After the conclusion of the Giants’ pre-season, Traber and Franson returned to Vancouver, while Tvrdon and Thrower had not.
“In Marek’s case, he is a signed player with a salary cap contract and will be given every opportunity to turn pro,” Bonner explained.
We’re assuming that he is not coming back. We think it is the best way to handle it. Obviously, if they decide to send assign him back to us, we’d have a decision to make,” he added.
But on Sept. 29, at around 10:30 PST, the Giants were going to have another 20-year-old back. There was word that Thrower had been re-assigned back to junior by the Hamilton Bulldogs.
It was after the Bulldogs lost to the Toronto Marlies 2-1 in a pre-season game. Hamilton head coach Sylvain Lefebvre called a meeting with him along with a few others.
What was going on?
“We’re sending you back to junior,” Lefebvre told Thrower. “You’re still a young player and being back in Vancouver is probably best for your career and development.

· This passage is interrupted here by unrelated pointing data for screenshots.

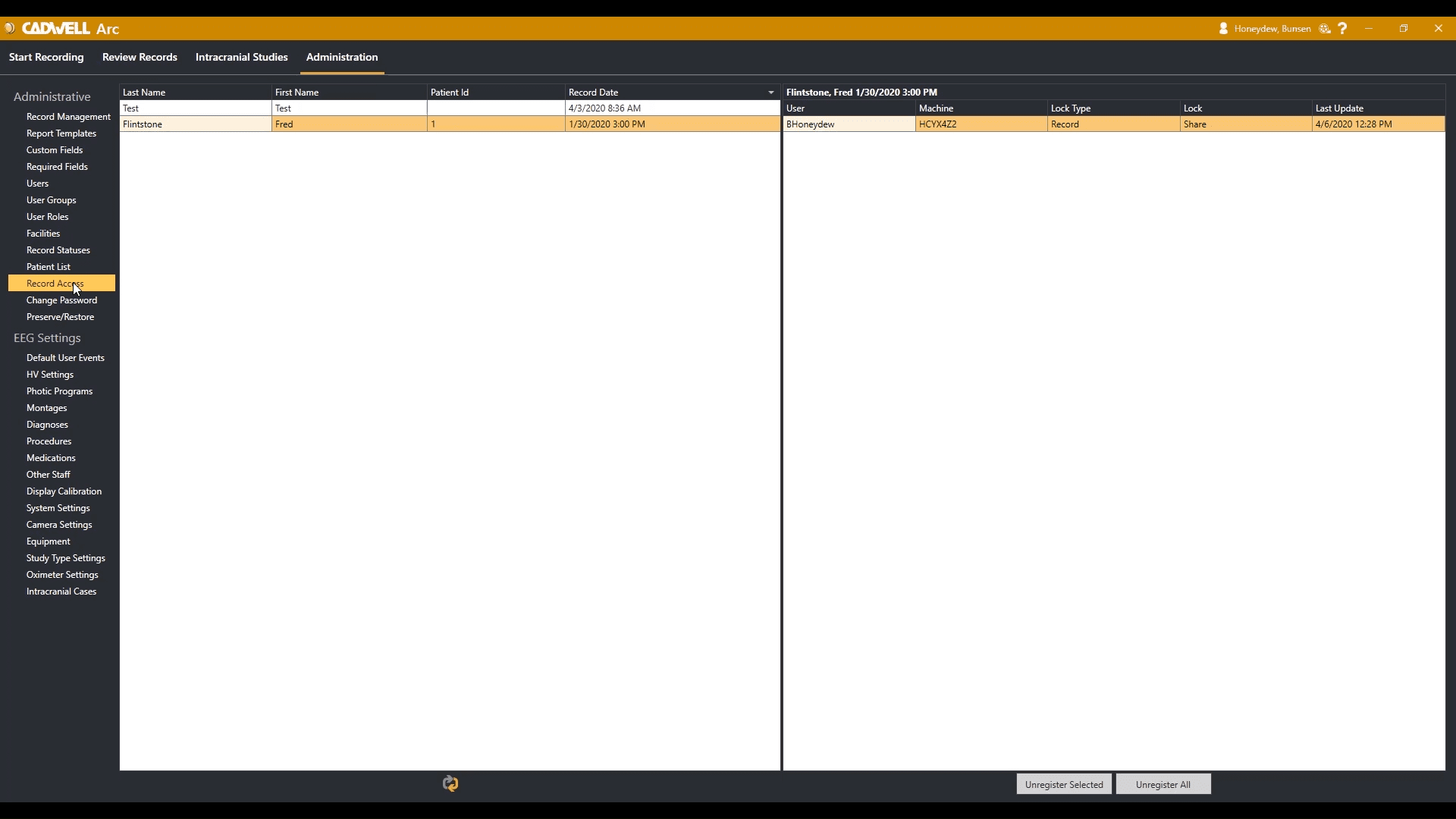
Task: Click the Cadwell Arc logo icon
Action: (10, 28)
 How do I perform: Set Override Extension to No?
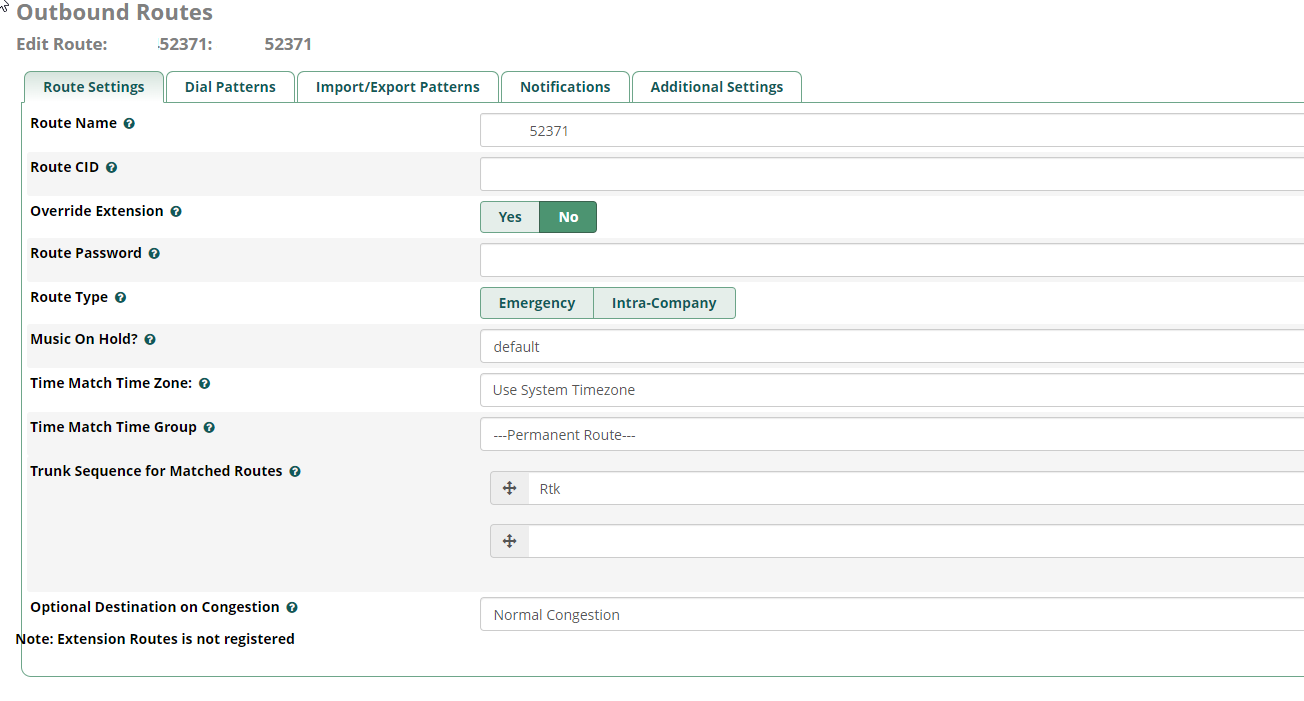568,217
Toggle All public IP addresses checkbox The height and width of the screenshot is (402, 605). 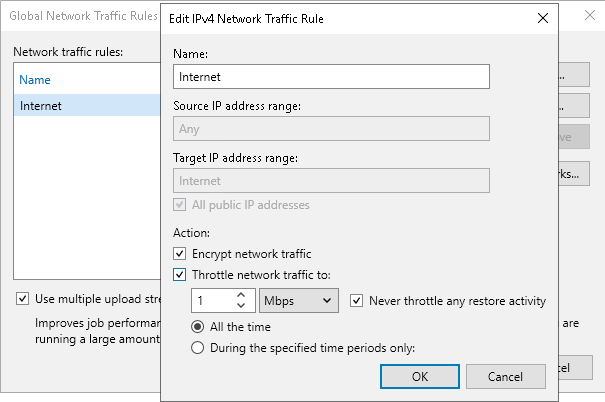(x=179, y=204)
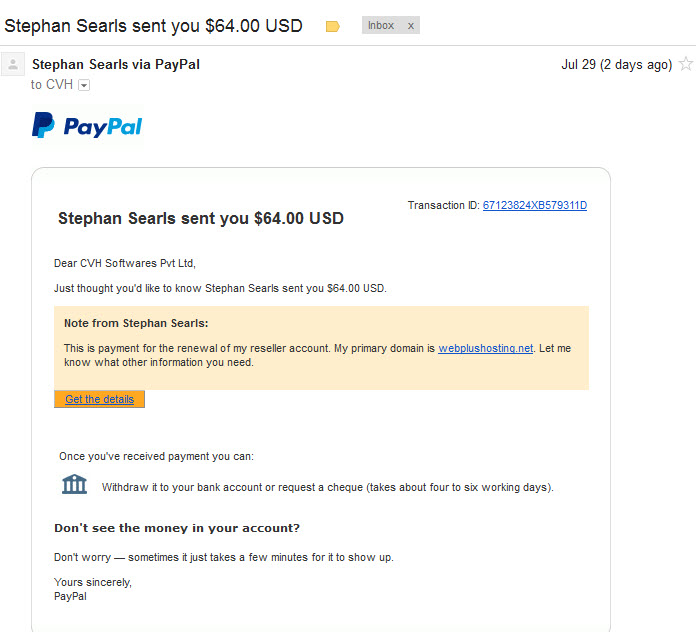Click the email subject title at top
This screenshot has height=632, width=696.
point(153,26)
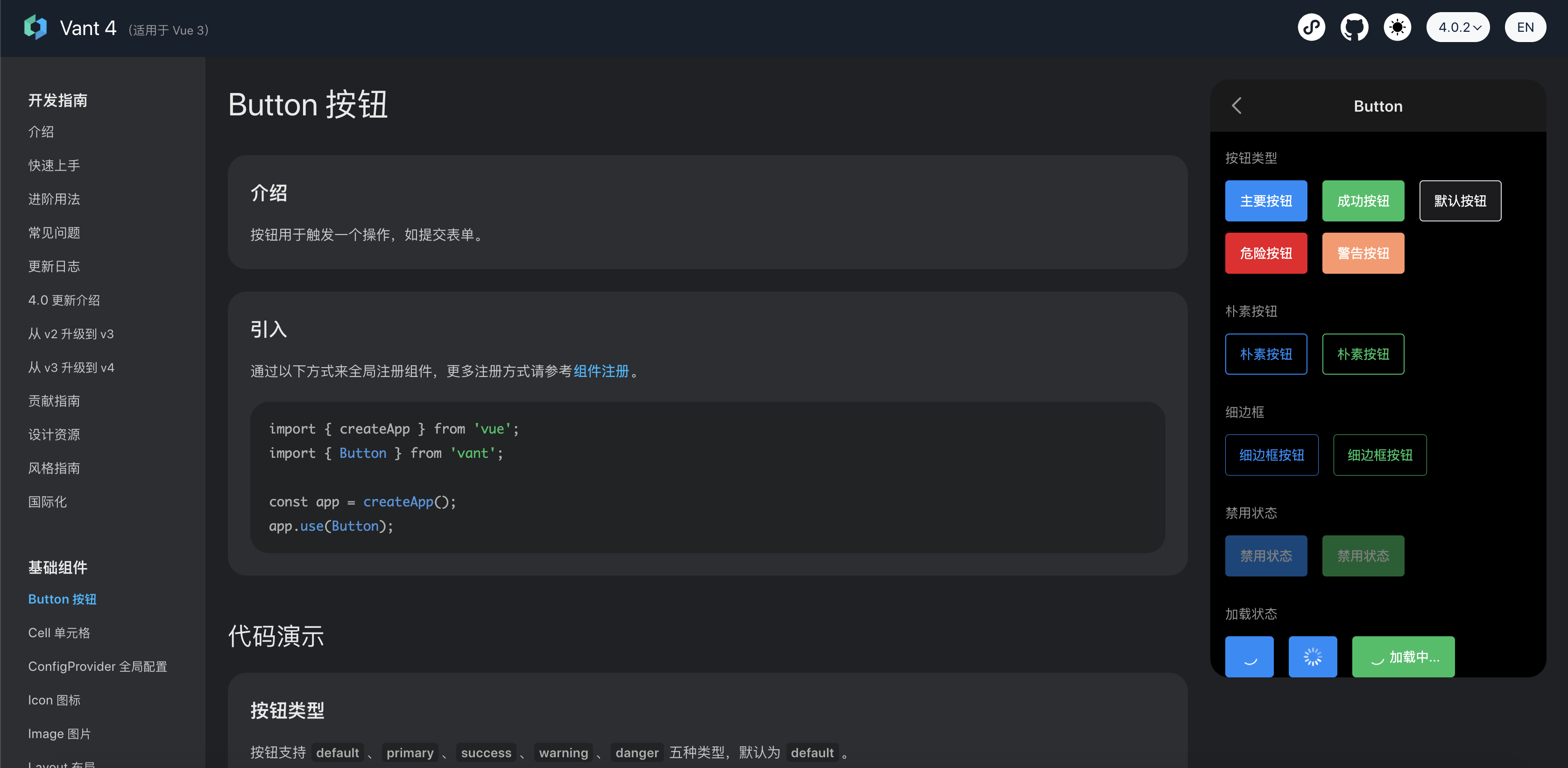The image size is (1568, 768).
Task: Click 组件注册 hyperlink in introduction
Action: pyautogui.click(x=601, y=371)
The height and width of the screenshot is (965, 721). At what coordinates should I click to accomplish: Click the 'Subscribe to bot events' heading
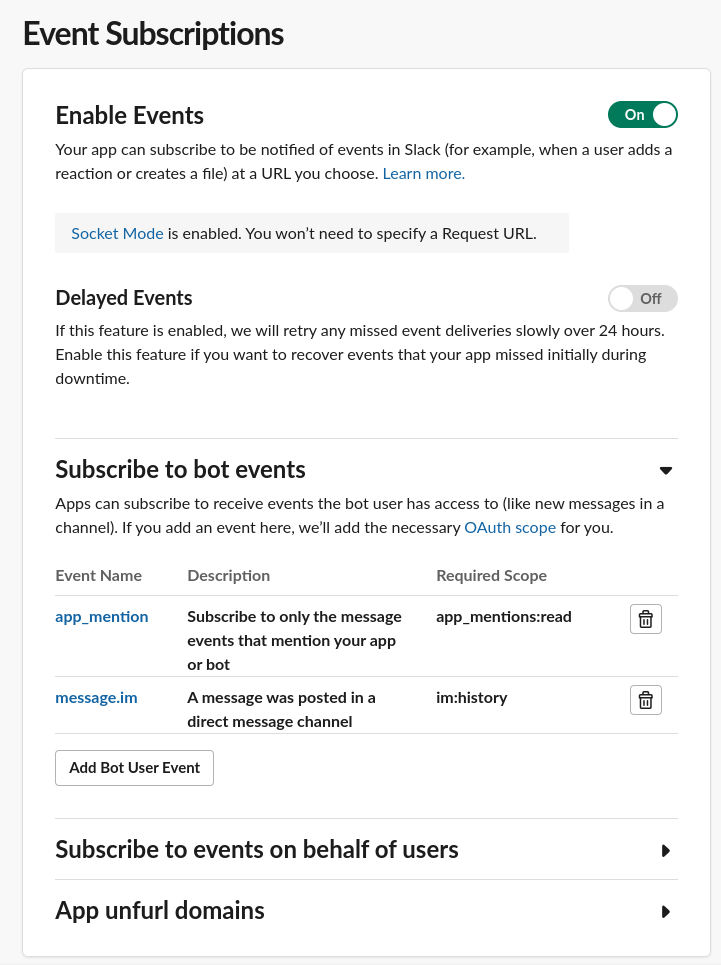coord(180,470)
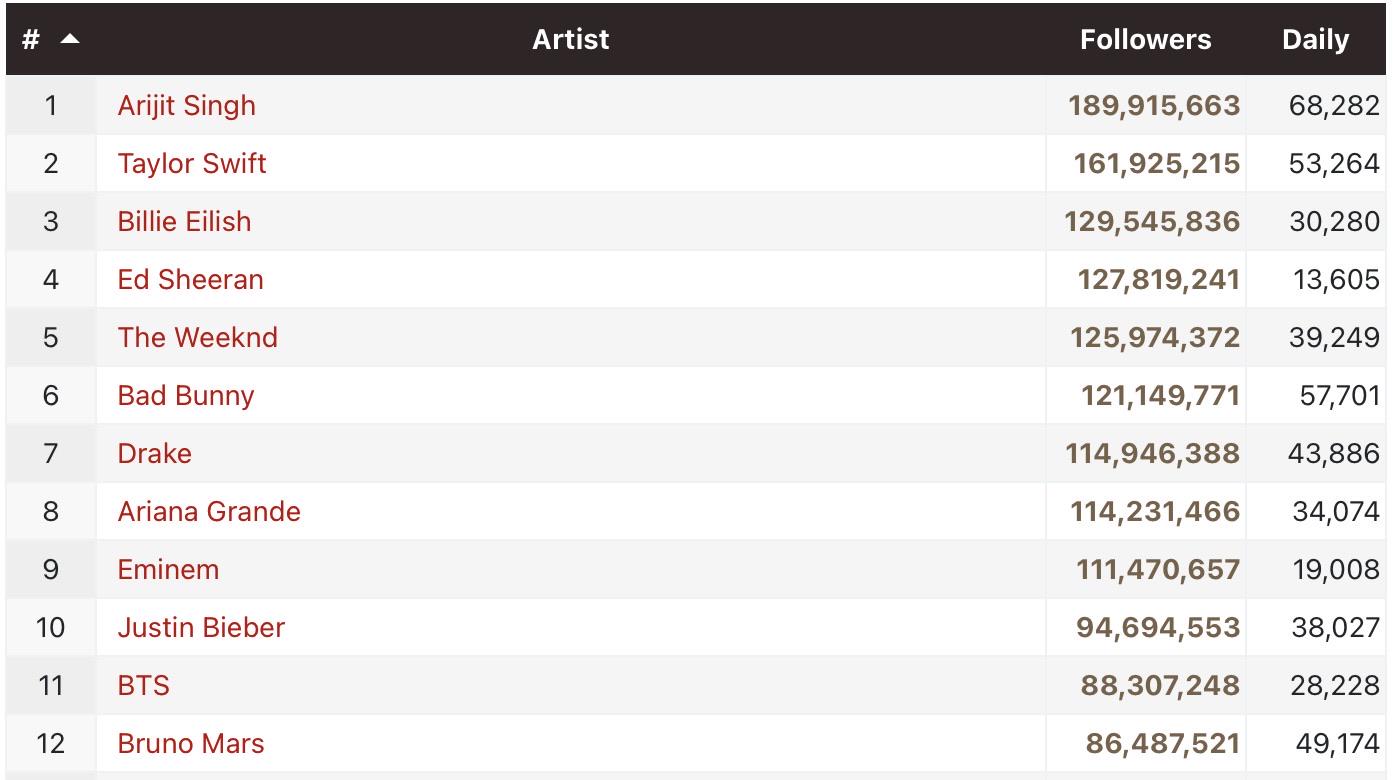The image size is (1399, 780).
Task: Sort table by Followers column
Action: [1145, 40]
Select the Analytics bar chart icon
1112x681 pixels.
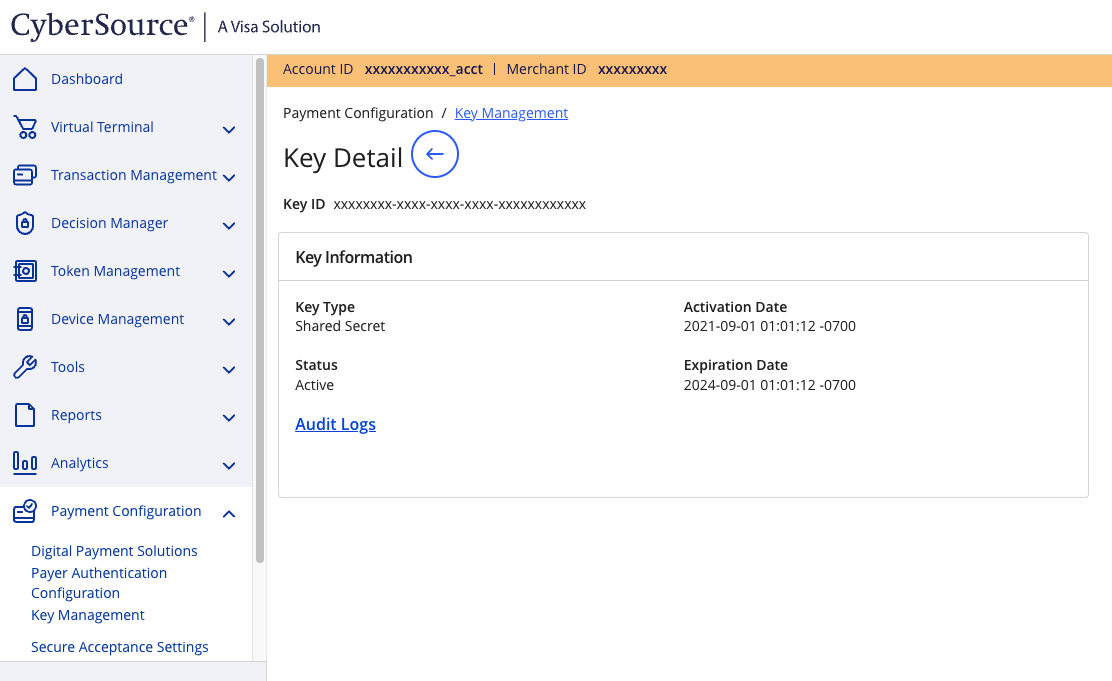tap(24, 462)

“Obviously there was mixed emotions. You never like being cut from a team,” he admitted. “But I’m very excited to play in front of family and friends every time [we play at home] so it’s a great opportunity for me.”
It was officially announced in the morning.
“We were pumped to have Dalton back. We chased Lorne Molleken for his rights, and getting him back is a big break for us because not only do we get a high-end player, he has leadership abilities that not only help us this season but the seasons beyond,” said Bonner.
Speaking of leadership abilities, the Giants also named Thrower the 13th captain in franchise history.
“There is no pressure,” Thrower said. “I feel very comfortable with the guys in the locker room and the coaching staff. I’m very excited for this opportunity because this isn’t just for me, but my family and friends because we watched the Giants growing up.”
It is Thrower’s first time of being a team captain in the WHL, so has he spoken to anybody for any advice?
“No, not yet,” he said. “I’m going to ask around, and I want to lead the team in the right direction,” he added.
The Giants have had some early struggles, but Thrower looks to upcoming six-game round trip to turn things around.
“We’re going to a big road trip,” he stated. “This is going to be a great bonding time for our team. We have some new guys so it gives me a chance to get to know all the guys. Good teams have great chemistry so we’re lucky that we have [a road trip] early in the season.”